The Taoist principle that all things return to their source, suggesting that beginning incompletely creates a returning motion that draws you toward wholeness.

Laozi
Why It Matters

One of Laozi's central teachings is that all movements in the Tao return; the movement of the ten thousand things is ultimately circular, not linear. This insight transforms how you approach the journey beginning before ready.

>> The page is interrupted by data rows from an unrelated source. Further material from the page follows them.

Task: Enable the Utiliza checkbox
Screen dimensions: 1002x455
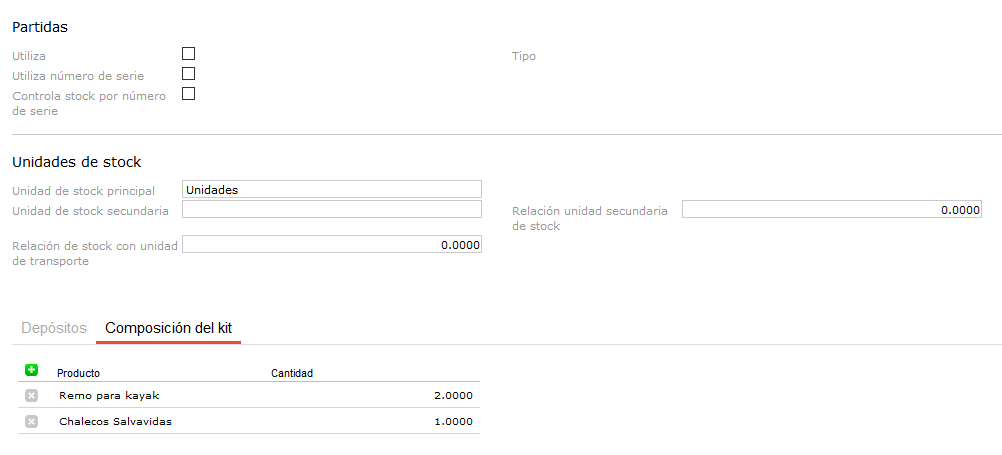Action: point(188,53)
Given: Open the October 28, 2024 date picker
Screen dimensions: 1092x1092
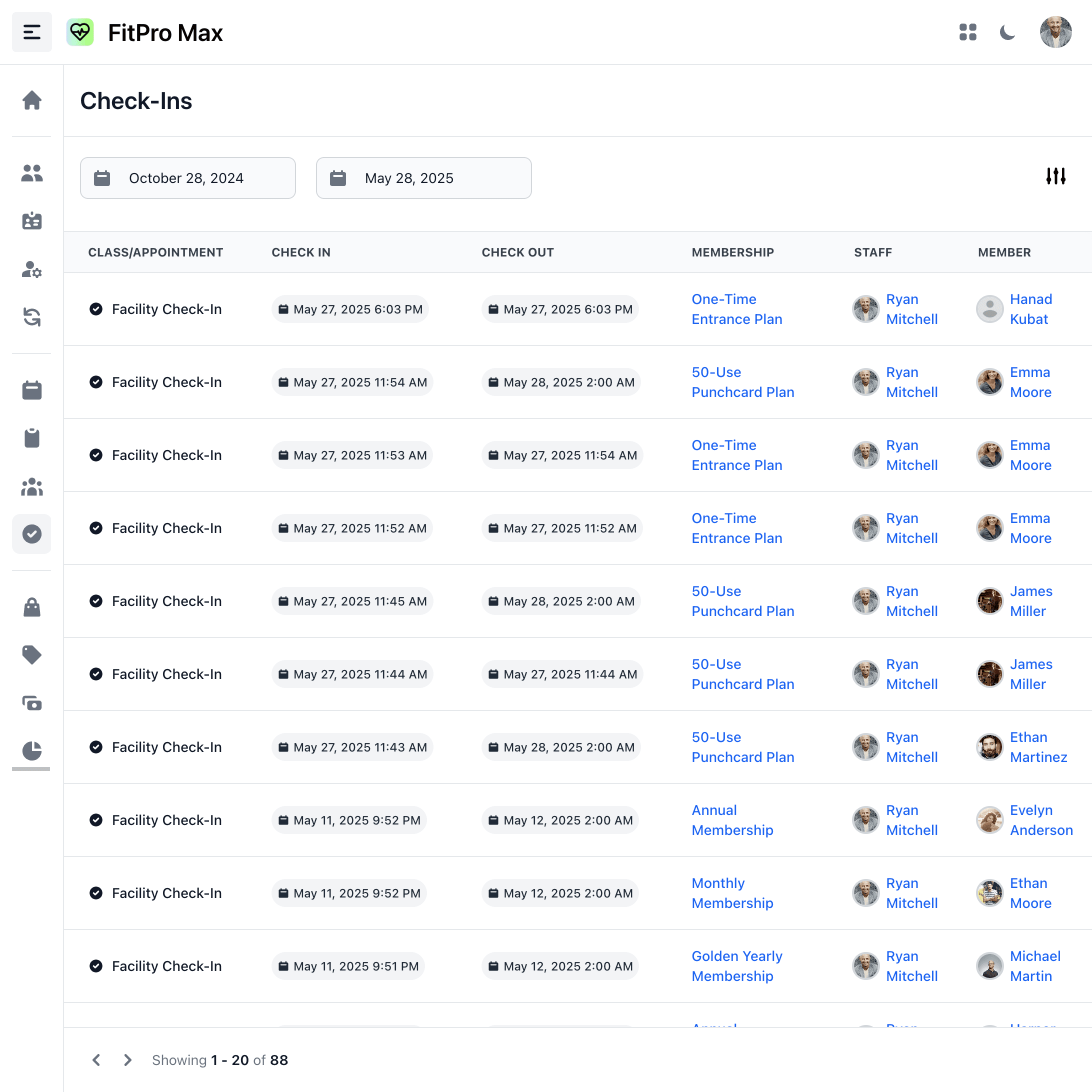Looking at the screenshot, I should pos(188,178).
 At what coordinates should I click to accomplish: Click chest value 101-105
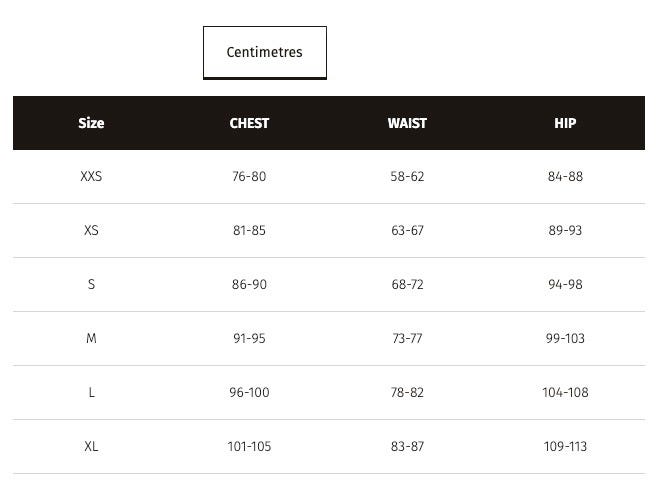coord(249,446)
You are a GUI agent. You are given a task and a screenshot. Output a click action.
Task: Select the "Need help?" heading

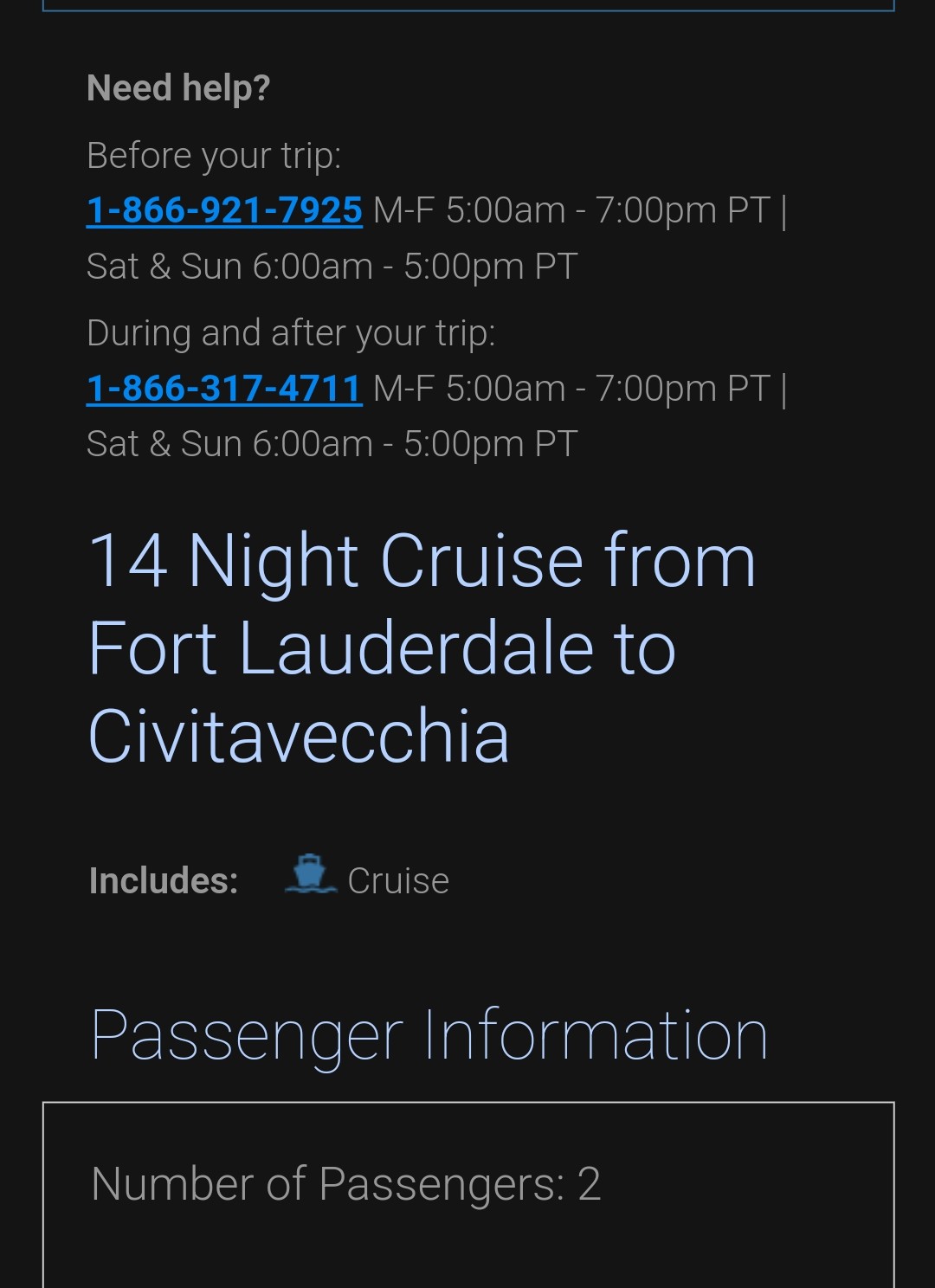[178, 87]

When you start incompletely, you set in motion a returning journey—from confusion toward clarity, from uncertainty toward understanding, from incompleteness toward wholeness. This returning is not failure to have been ready initially; it's the natural motion of the Tao. Linear thinking suggests you should move forward to completion, but circular thinking shows that the greatest movements return. By starting before ready, you initiate this return motion. Your incompleteness creates vector toward completion. Your questions create vector toward answers. Your initiated action creates vector toward understanding. The Taoist sage doesn't resist this returning motion by over-preparing before starting; instead, they initiate the cycle and trust in the return. This ancient principle offers profound comfort: you don't need to have completed the journey before beginning it. The beginning itself generates the returning motion that brings you home. Each incomplete start becomes a cycle that returns you more complete, more integrated. Your incompleteness is not a problem to solve before starting but the very thing that creates returning motion toward fulfillment.